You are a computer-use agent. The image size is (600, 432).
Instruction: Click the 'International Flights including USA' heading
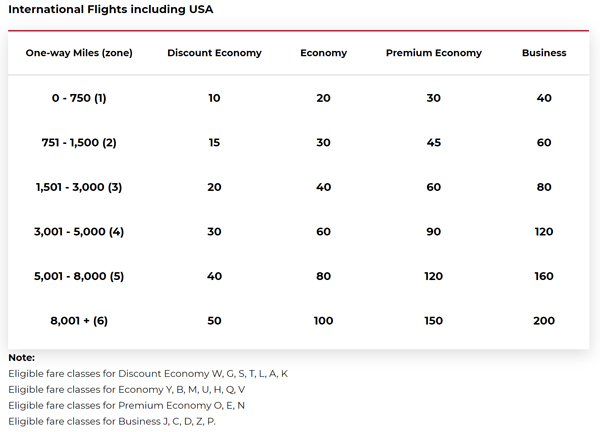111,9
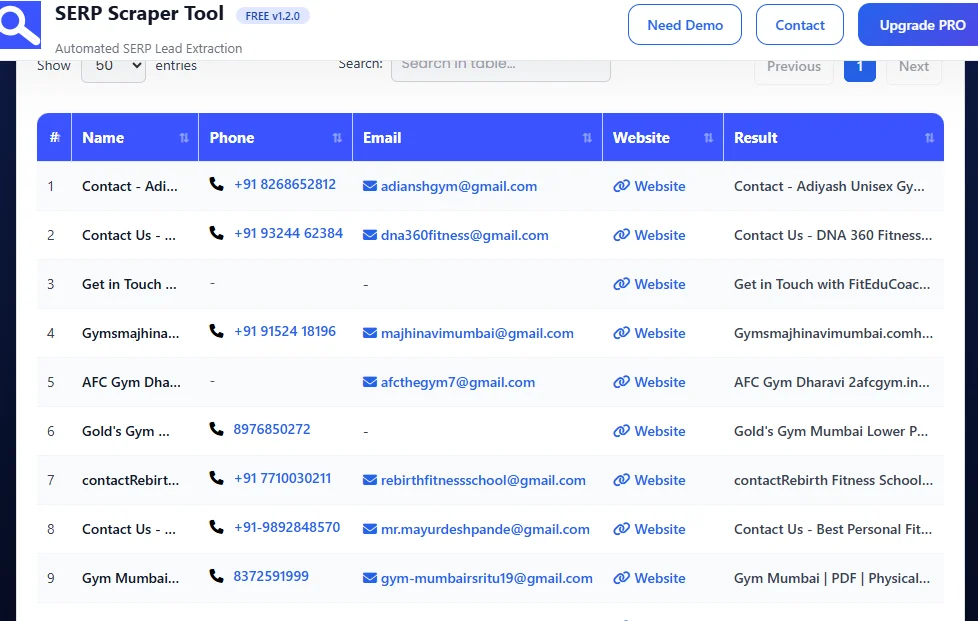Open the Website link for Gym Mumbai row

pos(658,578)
════════════════
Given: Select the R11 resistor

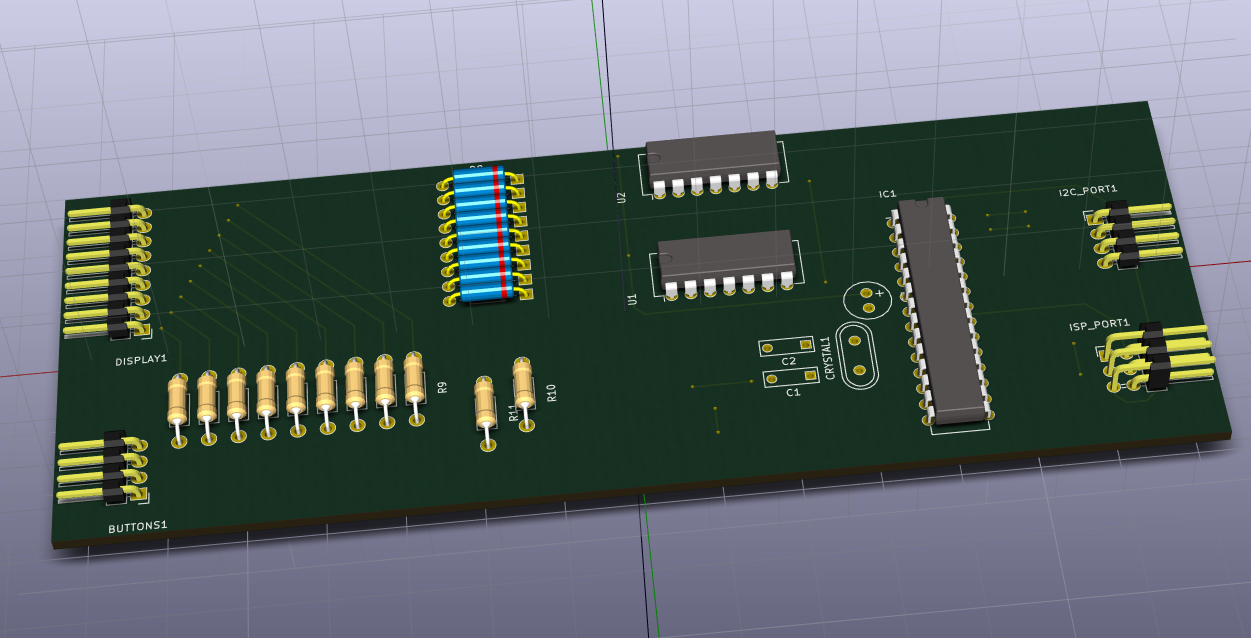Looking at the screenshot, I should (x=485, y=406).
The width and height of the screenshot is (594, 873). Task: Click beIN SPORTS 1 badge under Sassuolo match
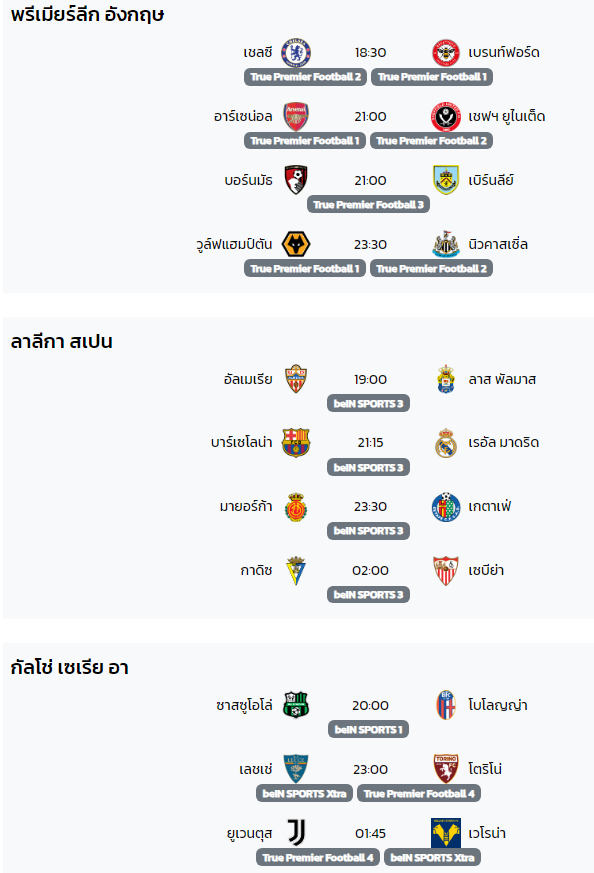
════════════════
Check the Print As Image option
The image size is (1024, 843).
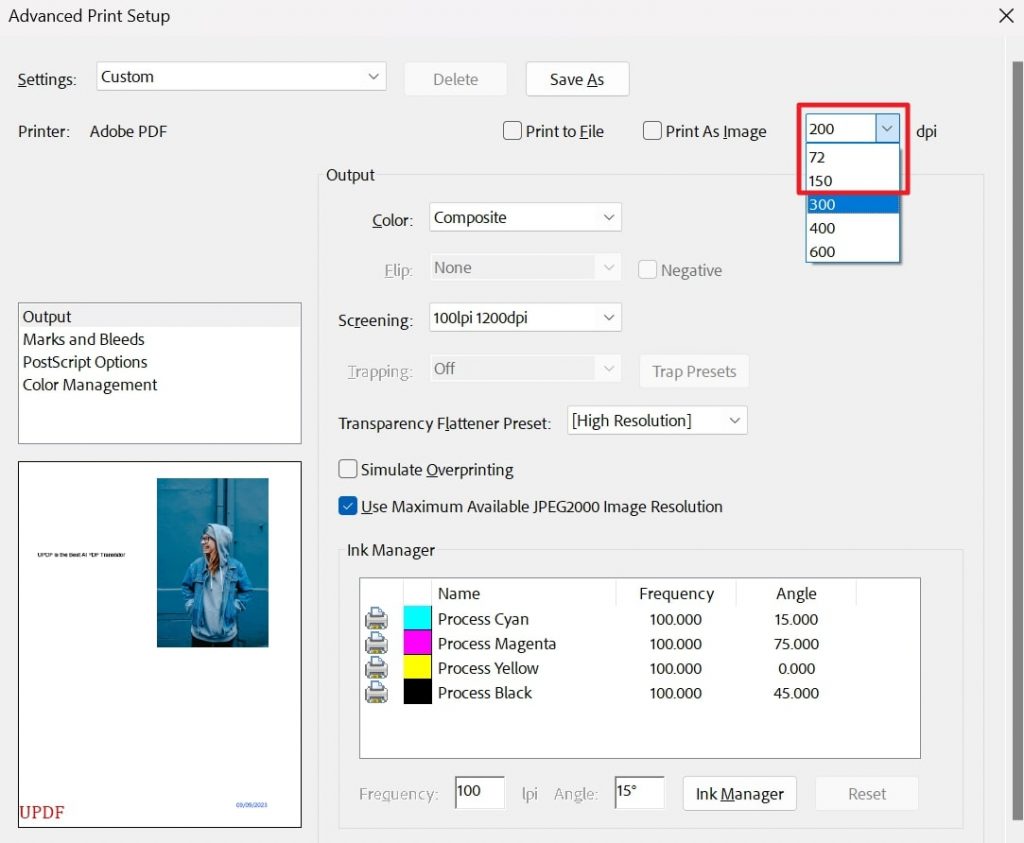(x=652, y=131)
════════════════
Write out the stretch from the line containing "Given: Select the R11 resistor" through the line containing "The width and" as a numbered list, skipping blank lines. Leave the pictures out of the answer.

1. Given: Select the R11 resistor
2. Looking at the screenshot, I should (x=485, y=406).
3. The width and height of the screenshot is (594, 873). Task: Click beIN SPORTS 1 badge under Sassuolo match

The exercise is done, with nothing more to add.